Orsted A/S, the world’s biggest developer of offshore wind farms, plans to use its latest Dutch installation to make green ammonia for use in fertilizer. The Danish utility will work with the fertilizer giant Yara International ASA to use wind power to create hydrogen and turn it into ammonia. The project could produce about 75,000 tons of green ammonia a year, cutting Yara’s carbon footprint. But as with most new green projects, the companies said they’ll need government support to get off the ground.

Green ammonia is seen as an option to store hydrogen or use it for industrial applications and transportation. Chemical fertilizers use ammonia, made up of nitrogen and hydrogen. The most common and cheapest way of making hydrogen today emits carbon dioxide.

The green ammonia produced at the plant would be a small fraction of Yara’s demand, about 3% to 4% of the ammonia used at its factory in Sluiskil in the western Netherlands. But the scale would still make it one of the biggest green hydrogen facilities in the world.

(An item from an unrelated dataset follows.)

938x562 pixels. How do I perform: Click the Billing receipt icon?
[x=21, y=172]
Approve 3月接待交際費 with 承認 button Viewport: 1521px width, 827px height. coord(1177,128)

“Green ammonia today doesn’t exist. It’s a market that will need to be created,” Sammy Van Den Broeck, Yara’s vice president for climate neutrality, said in an interview. “This is a first step into the trajectory of climate neutrality.”

Hydrogen could be key to decarbonizing wide swaths of the global economy, such as fertilizer, steel production and heavy transportation that have few options to reduce emissions.

The companies foresee the need for significant government support. Green hydrogen is much more expensive than the fossil fuel-based alternative. Representatives at Orsted and Yara declined to comment on what the cost will be to build the project or what percentage of the expense would need to come from the government.

But Van Den Broeck said the companies could pursue funding from sources like the EU Innovation Fund, which would cover 60% of the construction cost and some operating expenses as well.

The companies are progressing with plans for the facility and could make a final investment decision late next year, with operations potentially starting by 2024.